Canvas, an instructional platform used by school districts and higher education institutions across the United States, is out of commission.
Instructure, the parent company of Canvas, placed the software in “maintenance mode” while it investigates the cause of the shutdown, which occurred amidst finals week for many students.
All final exams, including in-person exams “are canceled and will not be rescheduled,” said a 10 p.m., Thursday email to Boise State University students.
“We do not yet have a confirmed timeline for restoration and are actively working through contingency planning and next steps,” said the email, from Boise State Dean of Students Christian Wuthrich.
Most, if not all, of Idaho’s colleges and universities use Canvas in some capacity. Boise State, the College of Western Idaho and the University of Idaho use the platform. Some K-12 districts use it as well.
Two days prior to the shutdown, Instructure confirmed a data breach by hackers. A hacking group called ShinyHunters claimed responsibility for the breach.
ShinyHunters defaced Canvas login pages for some schools, TechCrunch reports.
After the COVID pandemic, schools have faced an onslaught of ransomware attacks, according to reporting by The 74. A 2022 cybersecurity survey found that 80% of responding schools had suffered ransomware attacks. The national education news outlet’s research suggested that hackers often target schools because of their willingness to pay ransoms, with hackers calling the payouts “all but guaranteed.”
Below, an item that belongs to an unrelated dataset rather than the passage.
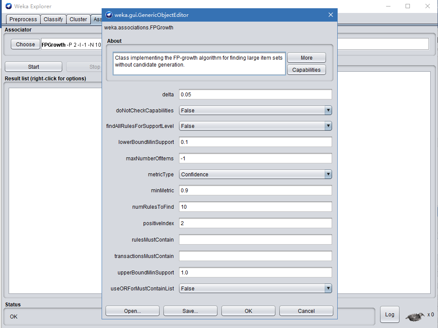This screenshot has width=438, height=328.
Task: Select the Cluster tab
Action: [x=78, y=19]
Schools that face ransomware attacks often do so under a veil of secrecy, Wired and The 74 reported. Specialized lawyers act as middlemen, hiring the cybersecurity and crisis communication professionals and shielding it under attorney-client privilege. The result is often a months- or years-long delay, before data breach victims receive notification from schools that their sensitive information has been exposed.
The message published on some schools’ login pages said ShinyHunters will release sensitive data by Tuesday if schools do not “negotiate a settlement.”
After the first breach earlier this week, Instructure reported that hackers did not access sensitive information like passwords, dates of birth, government identifiers, or financial information.